Dans ce texte, Marcelin Jocelyn aborde principalement la question idéologique qui sous-tend la mémoire du 18 novembre 1803. Étant donné que la bataille de Vertières a eu lieu dans le Nord, les pères fondateurs officiels ont tendance à s’approprier entièrement les retombées de la guerre, engendrant des divisions liées à la question de la couleur. Ensuite, l’auteur évoque de nombreux faits survenus dans l’Ouest et le Sud, tels que le Concordat de Damiens, l’organisation et la résistance des affranchis face à la menace des Blancs, ainsi que l’affaire des 300 Suisses, qui demeure une marque indélébile dans la lutte des affranchis pour l’application du décret leur accordant l’égalité civile et politique avec les Blancs.

La partie la plus captivante du texte réside dans la résistance des esclaves des Plantons dans le Sud contre les oppresseurs de toutes les couleurs, qu’ils soient Blancs, mulâtres ou noirs. Cette révolte a été initiée sept mois avant celle de la plaine du Nord en janvier 1791, et les révoltés du Sud n’ont jamais déposé les armes. Des noms illustres, bien que tombés dans l’oubli au nom de la lutte des classes et de l’hégémonie des pères fondateurs officiels, demeurent dans les mémoires : Gilles Benech, Samedi Smith, Goman, Lamour Derance ont résisté. Une alliance entre ces deux groupes d’indépendantistes, symbolisée par l’entrevue de Camp Gérard, aurait-elle eu lieu sans ces figures marquantes ? Cependant, les intérêts de classes et la préservation de l’ordre colonial ont poussé les pères fondateurs officiels à les éliminer et, du même coup, à les effacer de l’histoire de la révolution.
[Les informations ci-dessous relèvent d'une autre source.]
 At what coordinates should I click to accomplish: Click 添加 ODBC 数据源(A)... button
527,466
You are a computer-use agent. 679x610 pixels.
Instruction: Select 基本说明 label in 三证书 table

Il est indéniable qu’il y a eu des figures majeures telles que Dessalines, Christophe, et Pétion, mais Sans Souci, Goman, Samedi Smith, Gilles Benech, pour n’en nommer que quelques-uns, ont également contribué, par leur influence dans le Sud, à l’édification de la Révolution et aux idéaux qu’elle porte. Cependant, le fait que l’indépendance ait émergé d’un rejet de tout projet a transformé les masses populaires, qui ont lutté pour la liberté de la manière la plus violente, en cultivateurs assujettis à un ordre néocolonial.

L’État formé après 1804 nie totalement leurs revendications. La leçon à retenir est claire : si la question populaire n’est pas résolue par la mise en place d’un État inclusif reconnaissant leurs droits fondamentaux, l’instabilité persiste. L’avertissement de Moïse, datant de plus de 200 ans, reste sans écho.